# Teaching

## Lecturer

**Probability II**, *Spring 2020.*

*University of Washington, Seattle.*

This is the second quarter of a sequence in probability theory. This quarter, we study jointly distributed probability distributions, independent random variables, conditional distributions. We also cover diverse representations of probability distributions beyond density and cumulative distributions, namely, we introduce moment generating functions. We then study the convergence of random variables and in particular the central limit theorem.

Lecture slides

Lecture notes

Homeworks

**Statistical Learning: Modeling, Prediction, And Computing**, *Winter 2020.*

*University of Washington, Seattle. Co-taught with Zaid Harchaoui*

The course presents advanced statistical machine learning methods from a functional estimation (nonparametric statistics) viewpoint.
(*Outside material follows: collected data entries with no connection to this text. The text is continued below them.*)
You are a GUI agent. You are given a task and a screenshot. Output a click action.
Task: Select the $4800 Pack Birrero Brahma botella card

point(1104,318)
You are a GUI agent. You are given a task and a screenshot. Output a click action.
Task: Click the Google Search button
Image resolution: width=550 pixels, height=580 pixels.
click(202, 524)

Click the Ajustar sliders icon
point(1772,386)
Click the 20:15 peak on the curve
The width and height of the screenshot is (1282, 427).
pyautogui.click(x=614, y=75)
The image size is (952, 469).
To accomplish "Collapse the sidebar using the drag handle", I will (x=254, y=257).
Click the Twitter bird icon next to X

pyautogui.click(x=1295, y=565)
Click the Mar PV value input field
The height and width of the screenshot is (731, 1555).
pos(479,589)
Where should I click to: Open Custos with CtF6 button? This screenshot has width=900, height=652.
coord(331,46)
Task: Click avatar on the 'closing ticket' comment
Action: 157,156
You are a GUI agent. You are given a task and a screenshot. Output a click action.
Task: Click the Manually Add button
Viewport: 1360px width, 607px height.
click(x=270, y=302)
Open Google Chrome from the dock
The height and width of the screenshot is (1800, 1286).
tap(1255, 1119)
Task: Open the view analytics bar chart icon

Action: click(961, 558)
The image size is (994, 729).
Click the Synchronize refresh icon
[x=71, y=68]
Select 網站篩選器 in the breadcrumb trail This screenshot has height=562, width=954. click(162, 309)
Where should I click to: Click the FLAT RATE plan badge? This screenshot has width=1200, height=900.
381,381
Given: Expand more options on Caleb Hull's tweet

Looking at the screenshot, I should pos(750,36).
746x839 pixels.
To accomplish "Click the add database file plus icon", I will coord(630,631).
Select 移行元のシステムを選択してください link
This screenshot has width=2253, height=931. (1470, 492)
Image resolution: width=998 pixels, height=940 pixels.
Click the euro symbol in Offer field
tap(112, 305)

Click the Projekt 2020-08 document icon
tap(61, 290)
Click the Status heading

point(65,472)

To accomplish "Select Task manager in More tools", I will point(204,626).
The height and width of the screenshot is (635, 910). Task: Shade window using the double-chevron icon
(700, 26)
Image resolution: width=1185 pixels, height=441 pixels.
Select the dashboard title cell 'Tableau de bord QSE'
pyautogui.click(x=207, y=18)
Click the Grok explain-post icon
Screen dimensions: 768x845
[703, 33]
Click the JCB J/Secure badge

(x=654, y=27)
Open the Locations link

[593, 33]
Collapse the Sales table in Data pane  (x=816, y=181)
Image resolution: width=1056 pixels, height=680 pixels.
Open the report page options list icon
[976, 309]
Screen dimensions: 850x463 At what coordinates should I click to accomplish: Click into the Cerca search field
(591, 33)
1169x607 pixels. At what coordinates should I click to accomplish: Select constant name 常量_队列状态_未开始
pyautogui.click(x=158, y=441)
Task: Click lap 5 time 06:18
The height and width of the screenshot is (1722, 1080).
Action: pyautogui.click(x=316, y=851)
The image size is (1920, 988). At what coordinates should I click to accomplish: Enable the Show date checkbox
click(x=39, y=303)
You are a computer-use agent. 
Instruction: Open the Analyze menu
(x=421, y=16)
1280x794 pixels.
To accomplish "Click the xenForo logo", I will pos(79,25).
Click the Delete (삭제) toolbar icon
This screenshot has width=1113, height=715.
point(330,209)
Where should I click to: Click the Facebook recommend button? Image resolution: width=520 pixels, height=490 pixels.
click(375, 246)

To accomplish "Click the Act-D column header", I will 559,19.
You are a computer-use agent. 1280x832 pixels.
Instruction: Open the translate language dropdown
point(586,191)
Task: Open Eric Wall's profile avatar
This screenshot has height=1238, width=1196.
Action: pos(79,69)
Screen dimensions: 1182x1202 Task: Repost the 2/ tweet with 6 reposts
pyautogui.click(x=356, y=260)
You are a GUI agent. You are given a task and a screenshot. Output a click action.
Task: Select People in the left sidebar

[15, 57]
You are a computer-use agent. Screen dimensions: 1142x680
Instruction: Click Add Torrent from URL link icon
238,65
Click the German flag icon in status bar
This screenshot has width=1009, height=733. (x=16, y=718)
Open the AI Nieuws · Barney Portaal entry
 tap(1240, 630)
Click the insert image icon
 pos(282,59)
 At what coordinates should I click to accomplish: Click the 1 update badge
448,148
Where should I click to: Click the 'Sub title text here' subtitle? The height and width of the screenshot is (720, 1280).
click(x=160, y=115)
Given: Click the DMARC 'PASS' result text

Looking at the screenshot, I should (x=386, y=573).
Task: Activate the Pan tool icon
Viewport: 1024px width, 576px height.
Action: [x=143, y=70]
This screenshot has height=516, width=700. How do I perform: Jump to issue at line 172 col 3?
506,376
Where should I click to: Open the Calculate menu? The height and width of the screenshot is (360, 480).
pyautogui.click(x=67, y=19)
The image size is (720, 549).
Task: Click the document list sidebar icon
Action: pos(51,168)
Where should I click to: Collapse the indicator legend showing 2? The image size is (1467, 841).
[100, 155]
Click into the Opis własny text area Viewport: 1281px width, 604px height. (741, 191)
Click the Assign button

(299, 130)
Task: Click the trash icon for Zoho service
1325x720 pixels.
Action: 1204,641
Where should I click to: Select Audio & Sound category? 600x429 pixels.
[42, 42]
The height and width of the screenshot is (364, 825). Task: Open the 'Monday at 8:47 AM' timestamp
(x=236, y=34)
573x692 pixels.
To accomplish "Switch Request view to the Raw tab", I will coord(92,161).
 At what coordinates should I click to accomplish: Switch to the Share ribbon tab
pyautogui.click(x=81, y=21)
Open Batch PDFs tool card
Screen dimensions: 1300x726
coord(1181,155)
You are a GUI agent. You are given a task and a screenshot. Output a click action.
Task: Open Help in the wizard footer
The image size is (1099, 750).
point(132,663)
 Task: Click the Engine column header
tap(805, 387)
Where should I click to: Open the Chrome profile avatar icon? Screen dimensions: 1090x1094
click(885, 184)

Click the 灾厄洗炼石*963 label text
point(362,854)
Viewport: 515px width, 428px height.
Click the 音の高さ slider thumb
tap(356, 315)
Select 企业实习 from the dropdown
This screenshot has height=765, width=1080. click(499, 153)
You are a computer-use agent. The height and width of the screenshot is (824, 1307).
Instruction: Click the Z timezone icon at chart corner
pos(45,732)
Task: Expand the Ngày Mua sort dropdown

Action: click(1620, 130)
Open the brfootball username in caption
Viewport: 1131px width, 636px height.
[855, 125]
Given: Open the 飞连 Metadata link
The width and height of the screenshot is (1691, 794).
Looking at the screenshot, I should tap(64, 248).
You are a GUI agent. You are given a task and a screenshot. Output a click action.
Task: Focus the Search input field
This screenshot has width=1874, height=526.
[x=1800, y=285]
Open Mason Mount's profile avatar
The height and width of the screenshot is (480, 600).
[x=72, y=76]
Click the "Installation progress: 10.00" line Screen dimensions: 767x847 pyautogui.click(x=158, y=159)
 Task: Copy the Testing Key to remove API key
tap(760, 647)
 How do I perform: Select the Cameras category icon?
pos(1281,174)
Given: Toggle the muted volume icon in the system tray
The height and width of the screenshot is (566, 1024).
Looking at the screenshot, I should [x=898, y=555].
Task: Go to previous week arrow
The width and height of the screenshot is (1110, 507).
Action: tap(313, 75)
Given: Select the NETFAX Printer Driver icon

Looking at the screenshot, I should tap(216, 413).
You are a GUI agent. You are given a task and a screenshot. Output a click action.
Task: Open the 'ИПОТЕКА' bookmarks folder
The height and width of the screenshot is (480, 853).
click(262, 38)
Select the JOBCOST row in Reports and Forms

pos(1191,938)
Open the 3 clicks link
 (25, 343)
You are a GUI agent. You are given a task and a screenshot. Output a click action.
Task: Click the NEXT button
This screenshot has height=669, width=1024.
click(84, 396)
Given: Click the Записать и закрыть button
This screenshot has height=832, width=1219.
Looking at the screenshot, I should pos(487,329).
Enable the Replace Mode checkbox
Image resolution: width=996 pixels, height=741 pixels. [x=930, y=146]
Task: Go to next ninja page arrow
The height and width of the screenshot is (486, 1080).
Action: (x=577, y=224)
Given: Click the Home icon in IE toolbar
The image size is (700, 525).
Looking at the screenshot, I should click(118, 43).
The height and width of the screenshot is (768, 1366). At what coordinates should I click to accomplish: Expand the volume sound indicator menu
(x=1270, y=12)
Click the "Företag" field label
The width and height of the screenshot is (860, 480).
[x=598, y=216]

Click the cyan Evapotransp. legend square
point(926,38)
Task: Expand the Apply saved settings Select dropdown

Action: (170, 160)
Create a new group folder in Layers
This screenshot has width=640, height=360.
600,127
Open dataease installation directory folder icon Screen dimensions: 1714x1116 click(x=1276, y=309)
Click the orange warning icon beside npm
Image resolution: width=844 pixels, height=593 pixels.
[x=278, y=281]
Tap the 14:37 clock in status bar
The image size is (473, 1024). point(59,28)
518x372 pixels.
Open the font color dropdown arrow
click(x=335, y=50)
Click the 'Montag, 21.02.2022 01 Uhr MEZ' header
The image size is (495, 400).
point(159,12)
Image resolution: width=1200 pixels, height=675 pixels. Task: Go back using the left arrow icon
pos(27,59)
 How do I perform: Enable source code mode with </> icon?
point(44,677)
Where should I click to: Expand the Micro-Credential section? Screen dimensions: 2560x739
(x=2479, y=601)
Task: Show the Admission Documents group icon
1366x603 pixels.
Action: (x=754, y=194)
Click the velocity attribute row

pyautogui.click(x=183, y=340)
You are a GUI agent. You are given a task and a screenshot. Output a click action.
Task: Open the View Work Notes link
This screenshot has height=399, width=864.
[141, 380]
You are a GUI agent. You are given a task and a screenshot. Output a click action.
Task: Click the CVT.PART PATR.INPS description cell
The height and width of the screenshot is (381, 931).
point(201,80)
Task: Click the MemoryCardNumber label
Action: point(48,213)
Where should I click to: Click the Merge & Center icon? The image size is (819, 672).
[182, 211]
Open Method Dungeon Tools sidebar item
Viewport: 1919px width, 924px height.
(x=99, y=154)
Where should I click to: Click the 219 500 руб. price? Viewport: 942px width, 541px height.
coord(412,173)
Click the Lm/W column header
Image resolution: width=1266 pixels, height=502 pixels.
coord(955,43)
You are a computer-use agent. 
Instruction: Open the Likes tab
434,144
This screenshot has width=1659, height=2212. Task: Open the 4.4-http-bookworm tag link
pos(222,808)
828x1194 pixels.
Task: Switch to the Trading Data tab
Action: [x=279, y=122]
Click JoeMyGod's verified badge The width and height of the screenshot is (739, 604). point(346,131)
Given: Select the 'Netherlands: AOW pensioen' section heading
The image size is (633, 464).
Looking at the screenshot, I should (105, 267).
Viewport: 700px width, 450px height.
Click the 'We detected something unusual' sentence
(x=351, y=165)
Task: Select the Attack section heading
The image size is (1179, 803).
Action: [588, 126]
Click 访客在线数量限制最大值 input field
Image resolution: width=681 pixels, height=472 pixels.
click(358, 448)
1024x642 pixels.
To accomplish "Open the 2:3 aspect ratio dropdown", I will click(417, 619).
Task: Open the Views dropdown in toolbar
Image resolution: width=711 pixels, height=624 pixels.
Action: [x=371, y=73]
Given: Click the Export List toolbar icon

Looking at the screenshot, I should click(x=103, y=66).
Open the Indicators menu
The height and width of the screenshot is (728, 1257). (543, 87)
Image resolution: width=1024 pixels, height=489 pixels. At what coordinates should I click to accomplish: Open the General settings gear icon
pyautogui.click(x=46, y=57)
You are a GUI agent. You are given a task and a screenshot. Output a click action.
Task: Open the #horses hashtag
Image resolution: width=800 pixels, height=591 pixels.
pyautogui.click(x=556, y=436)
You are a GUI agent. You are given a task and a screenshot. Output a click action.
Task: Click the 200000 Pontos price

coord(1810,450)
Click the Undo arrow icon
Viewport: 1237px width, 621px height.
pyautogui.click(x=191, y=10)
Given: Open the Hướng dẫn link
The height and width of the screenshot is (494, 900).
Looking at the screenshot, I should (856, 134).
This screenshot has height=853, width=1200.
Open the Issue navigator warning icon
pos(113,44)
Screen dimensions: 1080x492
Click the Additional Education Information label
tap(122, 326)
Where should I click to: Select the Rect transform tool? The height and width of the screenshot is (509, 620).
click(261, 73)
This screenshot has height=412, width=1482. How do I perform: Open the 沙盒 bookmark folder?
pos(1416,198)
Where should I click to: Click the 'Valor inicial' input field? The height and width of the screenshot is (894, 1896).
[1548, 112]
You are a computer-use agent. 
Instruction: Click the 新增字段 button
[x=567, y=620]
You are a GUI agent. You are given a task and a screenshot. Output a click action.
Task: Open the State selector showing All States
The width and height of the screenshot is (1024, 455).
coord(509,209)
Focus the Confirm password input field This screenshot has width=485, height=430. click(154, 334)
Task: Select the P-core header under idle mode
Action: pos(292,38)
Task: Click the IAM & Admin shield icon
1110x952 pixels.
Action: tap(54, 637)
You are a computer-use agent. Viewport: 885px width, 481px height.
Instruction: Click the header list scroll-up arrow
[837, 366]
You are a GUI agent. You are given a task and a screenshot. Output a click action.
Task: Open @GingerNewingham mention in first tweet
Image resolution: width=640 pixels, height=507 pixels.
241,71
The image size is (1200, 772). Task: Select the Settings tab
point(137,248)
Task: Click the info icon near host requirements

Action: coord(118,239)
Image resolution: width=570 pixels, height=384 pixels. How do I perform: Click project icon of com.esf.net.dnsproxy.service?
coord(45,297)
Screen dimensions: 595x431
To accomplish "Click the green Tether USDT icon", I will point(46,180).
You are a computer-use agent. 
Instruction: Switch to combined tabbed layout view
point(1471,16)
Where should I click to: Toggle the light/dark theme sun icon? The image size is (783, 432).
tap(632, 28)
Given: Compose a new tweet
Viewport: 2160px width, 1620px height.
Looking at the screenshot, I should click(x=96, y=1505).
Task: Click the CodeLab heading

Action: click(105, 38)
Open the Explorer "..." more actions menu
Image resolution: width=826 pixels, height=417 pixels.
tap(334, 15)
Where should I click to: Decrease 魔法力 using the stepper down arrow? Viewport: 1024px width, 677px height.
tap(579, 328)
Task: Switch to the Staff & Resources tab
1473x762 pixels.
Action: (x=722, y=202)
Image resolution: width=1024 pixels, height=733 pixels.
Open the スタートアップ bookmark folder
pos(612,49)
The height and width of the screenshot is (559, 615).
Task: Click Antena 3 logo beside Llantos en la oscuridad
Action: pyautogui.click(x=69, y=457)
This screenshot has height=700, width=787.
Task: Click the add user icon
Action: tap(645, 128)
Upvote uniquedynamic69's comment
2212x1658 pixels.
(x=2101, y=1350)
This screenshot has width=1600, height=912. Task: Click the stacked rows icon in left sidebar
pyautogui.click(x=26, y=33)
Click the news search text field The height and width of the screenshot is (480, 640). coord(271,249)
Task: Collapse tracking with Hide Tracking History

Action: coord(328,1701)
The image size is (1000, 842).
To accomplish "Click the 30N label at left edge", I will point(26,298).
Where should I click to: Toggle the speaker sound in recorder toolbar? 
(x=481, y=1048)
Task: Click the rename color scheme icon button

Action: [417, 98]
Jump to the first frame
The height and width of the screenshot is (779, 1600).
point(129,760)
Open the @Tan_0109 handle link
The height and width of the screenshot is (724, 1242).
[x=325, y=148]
The course covers the theoretical analysis of kernel-based methods, as well as their practical implementation using gradient-based optimization algorithms and numerical linear algebra algorithms. The course also covers an introduction to recent theoretical analyses of deep networks.

## Teaching Assistant

**Convex Optimization**, *2014-2017.*

*Master Mathematics, Vision, Learning, École Normale Supérieure Paris-Saclay, Paris.*

Taught by Alexandre d’Aspremont

website

**Oral Interrogations in Maths**, *2013-2014*

*Classes Préparatoires in Mathematics and Physics Lycée Janson de Sailly, Paris.*

## Tutorials

**Automatic Differentiation**, *Statistical Machine Learning for Data Scientists, University of Washington, Seattle.*

Lecture on automatic differentiation with code examples covering: how to compute gradients of a chain of computations, how to use automatic-differentiation software, how to use automatic- differentiation beyond gradient computations.

slides notebook

**Optimization for deep learning**, *Jul. 2018.*

*Summer School on Fundamentals of Data Analysis,University of Wisconsin-Madison, Madison.*

Interactive Jupyter Notebook for 30 attendees to understand the basics of optimization for deep learning: automatic-differentiation, convergence guarantees of SGD, illustration of the batch-normalization effect.